[start Task material]

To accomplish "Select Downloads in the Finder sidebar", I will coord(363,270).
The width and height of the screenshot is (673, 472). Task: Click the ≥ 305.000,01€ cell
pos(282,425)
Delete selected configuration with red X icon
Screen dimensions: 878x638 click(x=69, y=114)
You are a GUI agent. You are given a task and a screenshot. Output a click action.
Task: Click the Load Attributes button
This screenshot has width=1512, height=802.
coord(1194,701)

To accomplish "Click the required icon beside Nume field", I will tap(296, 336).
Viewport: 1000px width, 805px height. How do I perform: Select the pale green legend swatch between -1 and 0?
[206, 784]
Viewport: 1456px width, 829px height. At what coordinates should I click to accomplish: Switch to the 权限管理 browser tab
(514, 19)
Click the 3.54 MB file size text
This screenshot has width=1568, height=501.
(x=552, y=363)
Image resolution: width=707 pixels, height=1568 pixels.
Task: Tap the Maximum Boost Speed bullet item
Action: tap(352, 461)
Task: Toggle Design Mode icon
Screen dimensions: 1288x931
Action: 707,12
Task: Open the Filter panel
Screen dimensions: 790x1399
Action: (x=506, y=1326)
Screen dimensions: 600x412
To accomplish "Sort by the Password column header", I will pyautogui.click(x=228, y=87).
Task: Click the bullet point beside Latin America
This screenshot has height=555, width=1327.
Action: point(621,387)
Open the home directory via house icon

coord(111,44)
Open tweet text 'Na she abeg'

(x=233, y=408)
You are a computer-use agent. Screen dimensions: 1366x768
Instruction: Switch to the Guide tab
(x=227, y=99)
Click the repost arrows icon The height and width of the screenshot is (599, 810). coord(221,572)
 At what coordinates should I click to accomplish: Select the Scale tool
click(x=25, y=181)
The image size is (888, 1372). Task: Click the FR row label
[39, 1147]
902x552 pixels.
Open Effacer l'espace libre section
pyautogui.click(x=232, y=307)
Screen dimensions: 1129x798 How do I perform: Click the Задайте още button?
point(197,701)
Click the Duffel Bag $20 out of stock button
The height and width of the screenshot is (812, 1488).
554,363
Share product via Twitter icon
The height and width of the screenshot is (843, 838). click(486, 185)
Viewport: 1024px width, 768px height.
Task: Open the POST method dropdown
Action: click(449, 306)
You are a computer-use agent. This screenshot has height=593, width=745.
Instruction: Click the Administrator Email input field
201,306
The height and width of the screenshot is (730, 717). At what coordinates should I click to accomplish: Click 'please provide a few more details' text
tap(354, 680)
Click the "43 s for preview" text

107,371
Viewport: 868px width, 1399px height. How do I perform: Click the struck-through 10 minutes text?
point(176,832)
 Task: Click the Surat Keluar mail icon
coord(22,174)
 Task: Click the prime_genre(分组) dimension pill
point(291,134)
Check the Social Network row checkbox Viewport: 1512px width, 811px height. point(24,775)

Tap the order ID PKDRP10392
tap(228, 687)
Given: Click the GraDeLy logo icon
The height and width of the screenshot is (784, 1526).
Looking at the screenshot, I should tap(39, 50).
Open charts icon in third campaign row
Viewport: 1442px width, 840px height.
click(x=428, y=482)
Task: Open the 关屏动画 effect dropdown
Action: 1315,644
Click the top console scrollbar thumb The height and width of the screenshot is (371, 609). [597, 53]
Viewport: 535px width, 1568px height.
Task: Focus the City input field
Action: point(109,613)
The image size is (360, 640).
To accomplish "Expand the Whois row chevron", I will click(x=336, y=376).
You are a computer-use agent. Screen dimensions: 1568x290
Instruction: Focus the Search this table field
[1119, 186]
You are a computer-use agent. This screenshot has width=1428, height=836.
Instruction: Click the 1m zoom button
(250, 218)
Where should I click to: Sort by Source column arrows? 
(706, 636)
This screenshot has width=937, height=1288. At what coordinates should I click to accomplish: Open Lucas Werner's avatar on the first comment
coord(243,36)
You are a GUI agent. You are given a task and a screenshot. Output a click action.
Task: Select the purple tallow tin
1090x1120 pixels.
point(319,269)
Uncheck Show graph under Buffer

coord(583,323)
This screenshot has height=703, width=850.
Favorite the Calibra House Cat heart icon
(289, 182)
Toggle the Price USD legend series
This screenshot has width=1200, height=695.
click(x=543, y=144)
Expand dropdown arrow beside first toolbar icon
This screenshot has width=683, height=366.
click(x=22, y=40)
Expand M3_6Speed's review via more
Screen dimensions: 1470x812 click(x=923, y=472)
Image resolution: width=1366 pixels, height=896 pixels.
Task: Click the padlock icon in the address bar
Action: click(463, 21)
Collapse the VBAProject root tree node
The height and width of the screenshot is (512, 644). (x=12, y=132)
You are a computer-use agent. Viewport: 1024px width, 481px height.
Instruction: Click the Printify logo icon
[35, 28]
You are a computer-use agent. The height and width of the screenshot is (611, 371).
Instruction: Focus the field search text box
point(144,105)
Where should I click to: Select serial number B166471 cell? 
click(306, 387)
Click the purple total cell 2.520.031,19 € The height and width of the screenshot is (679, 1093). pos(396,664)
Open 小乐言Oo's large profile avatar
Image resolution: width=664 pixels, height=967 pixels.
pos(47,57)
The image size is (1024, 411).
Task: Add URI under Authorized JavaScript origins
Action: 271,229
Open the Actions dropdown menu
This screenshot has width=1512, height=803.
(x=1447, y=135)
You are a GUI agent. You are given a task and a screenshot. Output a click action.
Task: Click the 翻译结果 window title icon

[end Task material]

**Exercise instructions:** Please repeat all of the records above exactly.

**Exercise output:**
To accomplish "Select Downloads in the Finder sidebar", I will coord(363,270).
The width and height of the screenshot is (673, 472). Task: Click the ≥ 305.000,01€ cell
pos(282,425)
Delete selected configuration with red X icon
Screen dimensions: 878x638 click(x=69, y=114)
You are a GUI agent. You are given a task and a screenshot. Output a click action.
Task: Click the Load Attributes button
This screenshot has width=1512, height=802.
coord(1194,701)

To accomplish "Click the required icon beside Nume field", I will tap(296, 336).
Viewport: 1000px width, 805px height. How do I perform: Select the pale green legend swatch between -1 and 0?
[206, 784]
Viewport: 1456px width, 829px height. At what coordinates should I click to accomplish: Switch to the 权限管理 browser tab
(514, 19)
Click the 3.54 MB file size text
This screenshot has width=1568, height=501.
(x=552, y=363)
Image resolution: width=707 pixels, height=1568 pixels.
Task: Tap the Maximum Boost Speed bullet item
Action: tap(352, 461)
Task: Toggle Design Mode icon
Screen dimensions: 1288x931
Action: 707,12
Task: Open the Filter panel
Screen dimensions: 790x1399
Action: (x=506, y=1326)
Screen dimensions: 600x412
To accomplish "Sort by the Password column header", I will pyautogui.click(x=228, y=87).
Task: Click the bullet point beside Latin America
This screenshot has height=555, width=1327.
Action: point(621,387)
Open the home directory via house icon

coord(111,44)
Open tweet text 'Na she abeg'

(x=233, y=408)
You are a computer-use agent. Screen dimensions: 1366x768
Instruction: Switch to the Guide tab
(x=227, y=99)
Click the repost arrows icon The height and width of the screenshot is (599, 810). coord(221,572)
 At what coordinates should I click to accomplish: Select the Scale tool
click(x=25, y=181)
The image size is (888, 1372). Task: Click the FR row label
[39, 1147]
902x552 pixels.
Open Effacer l'espace libre section
pyautogui.click(x=232, y=307)
Screen dimensions: 1129x798 How do I perform: Click the Задайте още button?
point(197,701)
Click the Duffel Bag $20 out of stock button
The height and width of the screenshot is (812, 1488).
554,363
Share product via Twitter icon
The height and width of the screenshot is (843, 838). click(486, 185)
Viewport: 1024px width, 768px height.
Task: Open the POST method dropdown
Action: click(449, 306)
You are a computer-use agent. This screenshot has height=593, width=745.
Instruction: Click the Administrator Email input field
201,306
The height and width of the screenshot is (730, 717). At what coordinates should I click to accomplish: Click 'please provide a few more details' text
tap(354, 680)
Click the "43 s for preview" text

107,371
Viewport: 868px width, 1399px height. How do I perform: Click the struck-through 10 minutes text?
point(176,832)
 Task: Click the Surat Keluar mail icon
coord(22,174)
 Task: Click the prime_genre(分组) dimension pill
point(291,134)
Check the Social Network row checkbox Viewport: 1512px width, 811px height. point(24,775)

Tap the order ID PKDRP10392
tap(228, 687)
Given: Click the GraDeLy logo icon
The height and width of the screenshot is (784, 1526).
Looking at the screenshot, I should tap(39, 50).
Open charts icon in third campaign row
Viewport: 1442px width, 840px height.
click(x=428, y=482)
Task: Open the 关屏动画 effect dropdown
Action: 1315,644
Click the top console scrollbar thumb The height and width of the screenshot is (371, 609). [597, 53]
Viewport: 535px width, 1568px height.
Task: Focus the City input field
Action: point(109,613)
The image size is (360, 640).
To accomplish "Expand the Whois row chevron", I will click(x=336, y=376).
You are a computer-use agent. Screen dimensions: 1568x290
Instruction: Focus the Search this table field
[1119, 186]
You are a computer-use agent. This screenshot has width=1428, height=836.
Instruction: Click the 1m zoom button
(250, 218)
Where should I click to: Sort by Source column arrows? 
(706, 636)
This screenshot has width=937, height=1288. At what coordinates should I click to accomplish: Open Lucas Werner's avatar on the first comment
coord(243,36)
You are a GUI agent. You are given a task and a screenshot. Output a click action.
Task: Select the purple tallow tin
1090x1120 pixels.
point(319,269)
Uncheck Show graph under Buffer

coord(583,323)
This screenshot has height=703, width=850.
Favorite the Calibra House Cat heart icon
(289, 182)
Toggle the Price USD legend series
This screenshot has width=1200, height=695.
click(x=543, y=144)
Expand dropdown arrow beside first toolbar icon
This screenshot has width=683, height=366.
click(x=22, y=40)
Expand M3_6Speed's review via more
Screen dimensions: 1470x812 click(x=923, y=472)
Image resolution: width=1366 pixels, height=896 pixels.
Task: Click the padlock icon in the address bar
Action: click(463, 21)
Collapse the VBAProject root tree node
The height and width of the screenshot is (512, 644). (x=12, y=132)
You are a computer-use agent. Viewport: 1024px width, 481px height.
Instruction: Click the Printify logo icon
[35, 28]
You are a computer-use agent. The height and width of the screenshot is (611, 371).
Instruction: Focus the field search text box
point(144,105)
Where should I click to: Select serial number B166471 cell? 
click(306, 387)
Click the purple total cell 2.520.031,19 € The height and width of the screenshot is (679, 1093). pos(396,664)
Open 小乐言Oo's large profile avatar
Image resolution: width=664 pixels, height=967 pixels.
pos(47,57)
The image size is (1024, 411).
Task: Add URI under Authorized JavaScript origins
Action: 271,229
Open the Actions dropdown menu
This screenshot has width=1512, height=803.
(x=1447, y=135)
You are a GUI agent. You are given a task and a screenshot. Output a click action.
Task: Click the 翻译结果 window title icon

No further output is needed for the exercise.